Деверь и невестка (Царица Прасковья Федоровна)
Шрифт:
Иногда Прасковье взбредало в голову: не проведать ли Софью в ее монастырском заточении? Не самой по себе, конечно, а с Иваном… Но не рискнула даже речь об этом завести: а ну как Петр прогневается? Он теперь царь. И когда Иван вдруг заикнулся о том, что сестре небось тоскливо не видеть ни одного родного лица, Прасковья сделала все, чтобы уговорить его не ездить в Новодевичий монастырь. Ни к чему ссориться с Петром!
Потом Иван, который всегда очень любил брата и мечтал сблизиться с ним, вдруг завел такие разговоры: мол, Прасковье нужно подружиться с Евдокией Федоровной, царицею, женой Петра. Но до Прасковьи давно доходили слухи: Петр-де с женой живет недружно, вернее, вовсе дурно –
Уже тогда она привыкала приноравливаться к жизни и привычкам деверя, видя в нем будущего русского единовластного государя. Впрочем, только слепой не увидал бы, к чему дело идет!

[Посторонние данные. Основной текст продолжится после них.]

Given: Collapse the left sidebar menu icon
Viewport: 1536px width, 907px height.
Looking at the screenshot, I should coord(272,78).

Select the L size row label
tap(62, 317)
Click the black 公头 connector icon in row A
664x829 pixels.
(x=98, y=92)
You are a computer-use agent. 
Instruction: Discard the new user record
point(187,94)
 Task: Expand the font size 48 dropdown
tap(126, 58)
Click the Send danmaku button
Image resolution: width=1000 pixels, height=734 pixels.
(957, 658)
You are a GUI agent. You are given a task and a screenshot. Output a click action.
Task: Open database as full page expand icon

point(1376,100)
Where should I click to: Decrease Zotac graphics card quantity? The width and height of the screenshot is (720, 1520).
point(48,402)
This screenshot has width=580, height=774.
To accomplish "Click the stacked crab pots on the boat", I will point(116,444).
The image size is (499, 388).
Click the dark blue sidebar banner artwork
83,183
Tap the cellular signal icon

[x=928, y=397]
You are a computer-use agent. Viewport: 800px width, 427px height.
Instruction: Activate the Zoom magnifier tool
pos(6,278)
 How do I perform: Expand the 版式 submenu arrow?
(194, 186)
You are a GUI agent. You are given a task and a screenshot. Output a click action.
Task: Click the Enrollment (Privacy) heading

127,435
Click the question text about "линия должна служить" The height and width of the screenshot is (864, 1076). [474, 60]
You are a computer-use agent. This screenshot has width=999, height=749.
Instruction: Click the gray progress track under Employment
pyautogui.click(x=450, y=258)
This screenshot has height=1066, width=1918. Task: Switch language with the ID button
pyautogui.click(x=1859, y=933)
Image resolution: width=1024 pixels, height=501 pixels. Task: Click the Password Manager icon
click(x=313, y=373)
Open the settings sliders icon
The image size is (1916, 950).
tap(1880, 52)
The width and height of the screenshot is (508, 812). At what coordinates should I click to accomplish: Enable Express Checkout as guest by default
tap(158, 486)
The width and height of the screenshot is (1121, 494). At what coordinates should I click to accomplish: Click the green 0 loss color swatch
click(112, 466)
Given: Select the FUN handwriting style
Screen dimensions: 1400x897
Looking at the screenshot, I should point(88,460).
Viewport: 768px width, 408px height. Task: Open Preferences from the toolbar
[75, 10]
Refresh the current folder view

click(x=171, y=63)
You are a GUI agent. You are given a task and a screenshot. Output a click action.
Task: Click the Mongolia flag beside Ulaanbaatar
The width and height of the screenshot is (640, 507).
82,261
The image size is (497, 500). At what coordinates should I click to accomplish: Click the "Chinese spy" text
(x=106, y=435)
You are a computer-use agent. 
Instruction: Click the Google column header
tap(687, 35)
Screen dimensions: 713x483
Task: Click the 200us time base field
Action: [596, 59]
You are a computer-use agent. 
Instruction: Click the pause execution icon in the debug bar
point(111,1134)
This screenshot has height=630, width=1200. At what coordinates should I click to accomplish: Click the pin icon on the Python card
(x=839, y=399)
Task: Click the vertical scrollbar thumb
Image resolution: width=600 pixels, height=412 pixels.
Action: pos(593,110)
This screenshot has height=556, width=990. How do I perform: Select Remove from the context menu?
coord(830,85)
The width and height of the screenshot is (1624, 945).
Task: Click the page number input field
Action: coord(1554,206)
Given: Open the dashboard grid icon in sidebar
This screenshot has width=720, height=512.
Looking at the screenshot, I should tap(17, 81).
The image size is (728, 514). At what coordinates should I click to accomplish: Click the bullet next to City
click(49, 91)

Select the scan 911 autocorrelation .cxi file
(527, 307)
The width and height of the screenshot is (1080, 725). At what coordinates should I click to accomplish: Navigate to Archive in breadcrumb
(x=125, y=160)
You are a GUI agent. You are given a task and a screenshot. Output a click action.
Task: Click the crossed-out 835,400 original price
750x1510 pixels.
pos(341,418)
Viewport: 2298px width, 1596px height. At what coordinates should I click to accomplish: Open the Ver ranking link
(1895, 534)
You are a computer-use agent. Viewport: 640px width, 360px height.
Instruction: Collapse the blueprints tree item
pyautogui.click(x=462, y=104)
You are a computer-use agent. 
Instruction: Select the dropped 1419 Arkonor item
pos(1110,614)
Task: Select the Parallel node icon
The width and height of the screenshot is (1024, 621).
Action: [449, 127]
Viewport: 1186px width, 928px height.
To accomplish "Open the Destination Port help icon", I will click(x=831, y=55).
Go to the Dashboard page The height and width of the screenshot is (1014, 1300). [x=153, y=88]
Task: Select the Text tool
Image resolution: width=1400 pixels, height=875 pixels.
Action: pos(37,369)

Меж тем муж, Иван Алексеевич, болел да болел. Ну а Прасковья… Прасковья рожала да рожала. Каждый год она приносила по дочери: вслед за Марией Феодосия, потом Катерина, вслед за ней Анна, а за Анной – Прасковья. Каждый раз восприемниками от купели бывали Петр и Татьяна Михайловна. Правда, к тому времени отношения меж тетушкой и племянником несколько охладели (Петр никому не прощал даже попытки заступничества за Софью, а Татьяна такие попытки не раз делала), Прасковья с удовольствием сменила бы крестную мать, однако тут уперся муж. Прасковья его пожалела и не стала спорить.
Однако она была немного обижена, когда при крещении обоих сыновей Петра (Алексея и Александра) тот не позвал брата в восприемники от купели. Ими стали в первый раз патриарх Иоанн с той же Татьяной Михайловной, во второй – келарь Троице-Сергиевой лавры с царевной Натальей Алексеевной, любимой сестрой Петра.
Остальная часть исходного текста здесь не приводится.